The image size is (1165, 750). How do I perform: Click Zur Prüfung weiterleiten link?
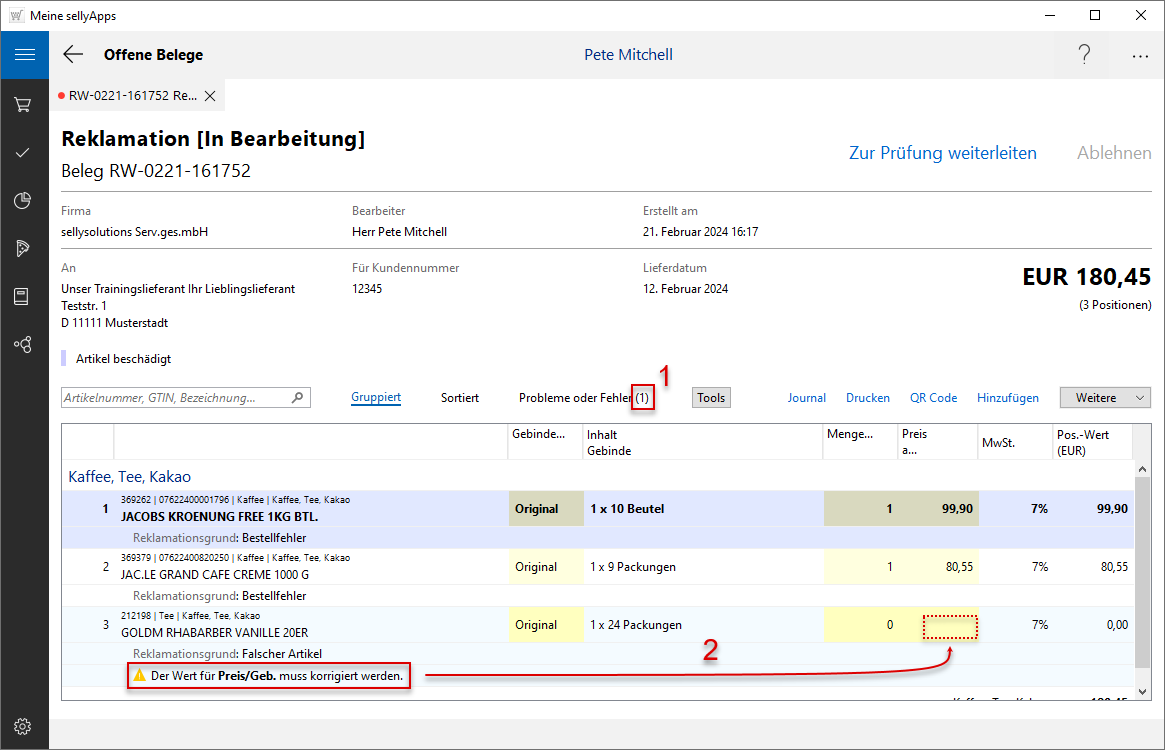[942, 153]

==============================

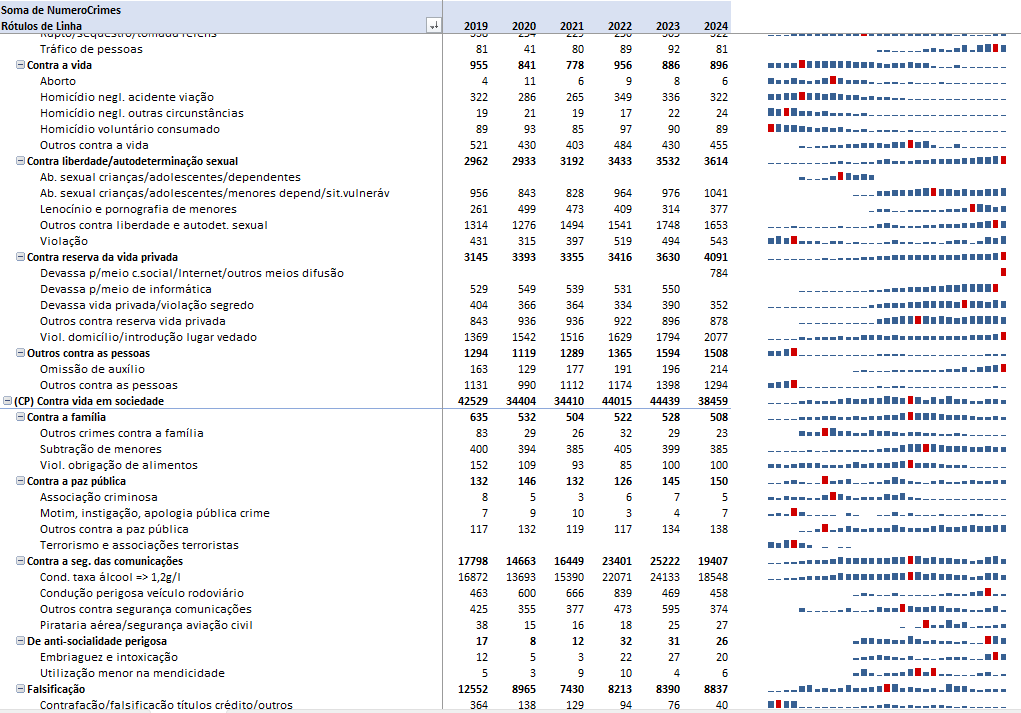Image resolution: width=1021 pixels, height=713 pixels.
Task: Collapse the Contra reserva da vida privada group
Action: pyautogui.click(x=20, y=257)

==============================

### Task instructions:
Put into a numbered list the rows beginning at the line that contains "Image resolution: width=1021" and stopping after the line that contains "Action: pyautogui.click(x=20, y=257)", with both of those lines included and blank lines left out. Omit the pictures from the answer.

### Answer in full:
1. Image resolution: width=1021 pixels, height=713 pixels.
2. Task: Collapse the Contra reserva da vida privada group
3. Action: pyautogui.click(x=20, y=257)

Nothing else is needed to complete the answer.